What is expected >>
Answer these questions from the essay on whether college is worth it, marking your answers (a), (b), (c) to match:
(a) How many years did the writer spend in school, and how much did the writer pay?
(b) What degree did the writer first plan to earn, and what degree did the writer finish with?
(c) What does the writer call the comfort zone?

Selected excerpt >>
Start of Block
A question that I have been puzzled with lately, “Is college really worth it?” and as someone who threatened to drop out every other week and endured 5 years just to pay 30,000 for a piece of paper I am going to have to say NO; but before you think I am crazy … let me explain.
I initially went to school to get a degree in Exercise Sports Science to be a physical therapist, but like the majority of us I completely changed my mind and ended up with a degree in Art (because that’s my thing, flips hair). But over time it became more than just trying to get to class on time, which I could never do (sorry mom, because I know she will read this) and maintaining an above average GPA, which I never had or really cared to get.
Honestly it just became about finishing a goal. I was that person who NEVER finished anything… ever. It became about me learning how to survive on my own for the first time in my life and turning every hidden failure into a classic masterpiece. It was about me becoming a successful woman outside of the mold I felt society placed on me because all I ever heard was how hard life would be without a degree. It became about me fighting every ounce of depression and anxiety that tried to take over my soul with a grip so tight only God himself could separate the three of us. It became about finding the strength to get up every single morning when all I wanted to do was die. All of it was bigger than just a degree it became the puzzle of life that I fought entirely too hard to put together and keep together.
Creating an identity for myself and discovering that there is life outside of the comfy little square called the comfort zone and reinventing myself time and time again. It all became about love; finding love, losing love, finding it again and then losing it all again.
End of Block
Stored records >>
Start of Block
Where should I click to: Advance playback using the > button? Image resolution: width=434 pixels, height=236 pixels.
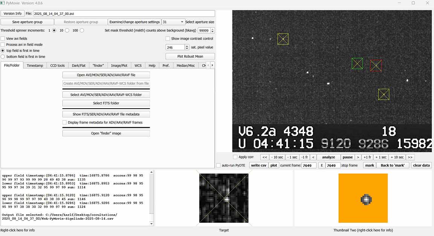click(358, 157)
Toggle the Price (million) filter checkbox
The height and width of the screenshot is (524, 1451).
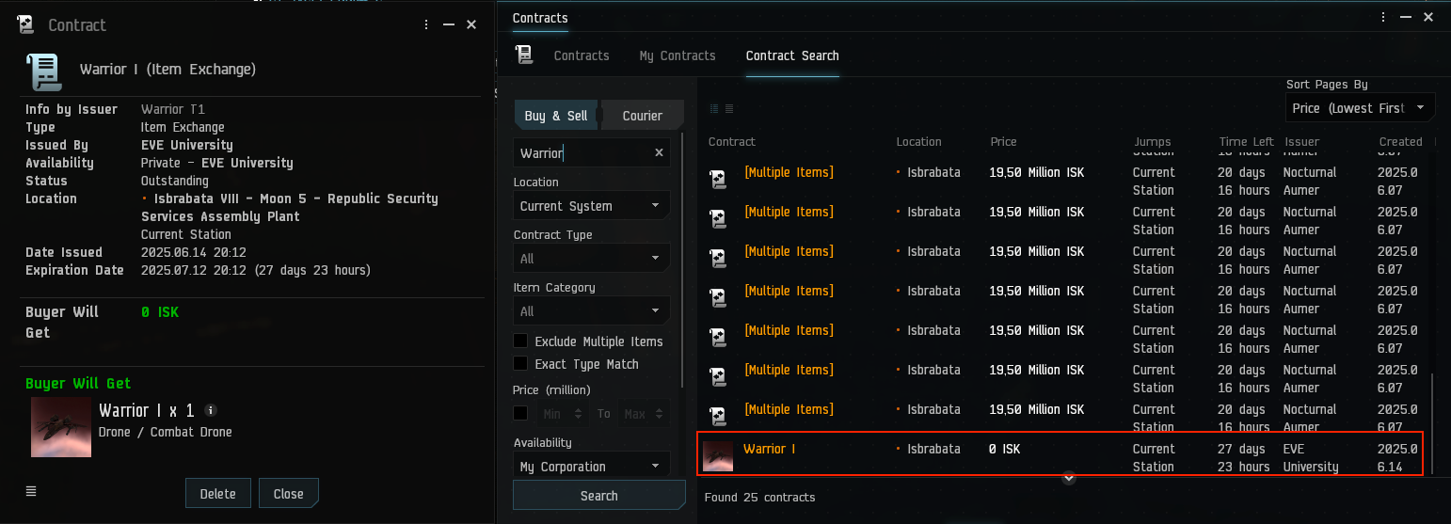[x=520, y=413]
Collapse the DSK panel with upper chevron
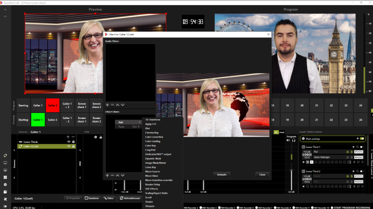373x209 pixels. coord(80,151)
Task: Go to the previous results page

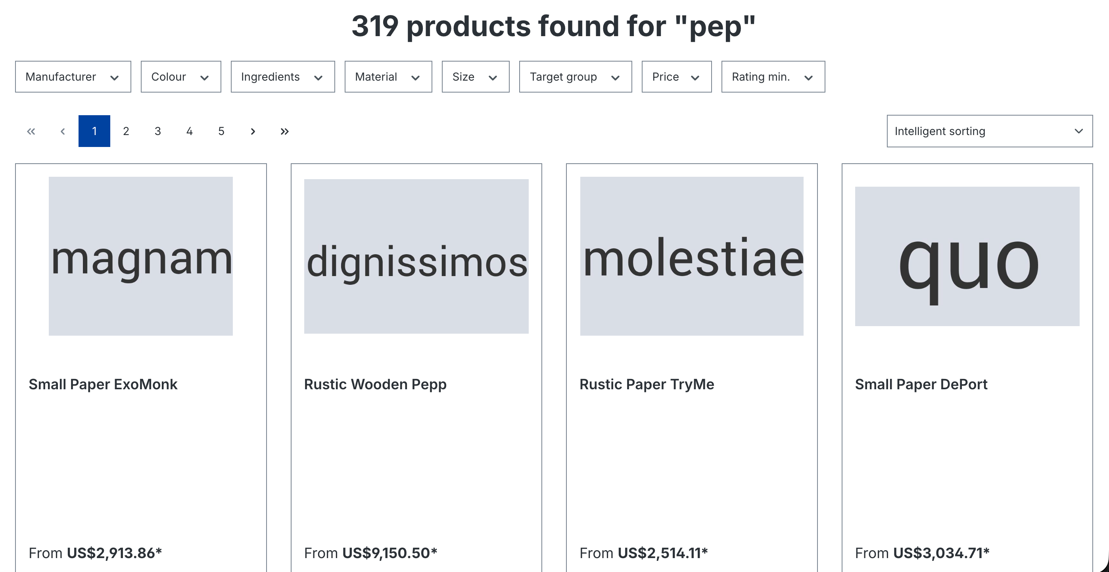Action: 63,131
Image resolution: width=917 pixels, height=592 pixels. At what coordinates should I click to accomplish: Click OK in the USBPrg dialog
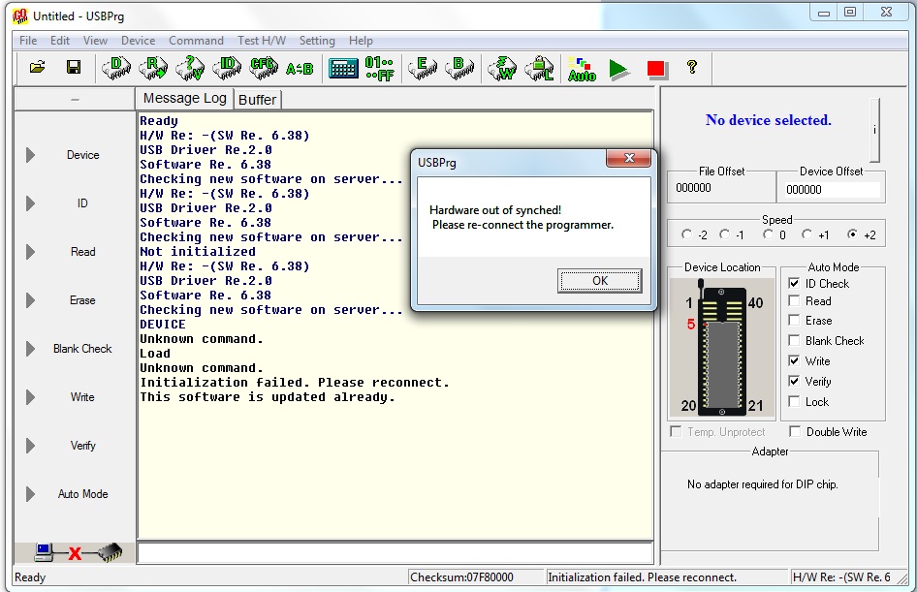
End of Block
Your response >>
(a) 5 years and 30,000
(b) First planned: Exercise Sports Science. Finished with: Art.
(c) The comfy little square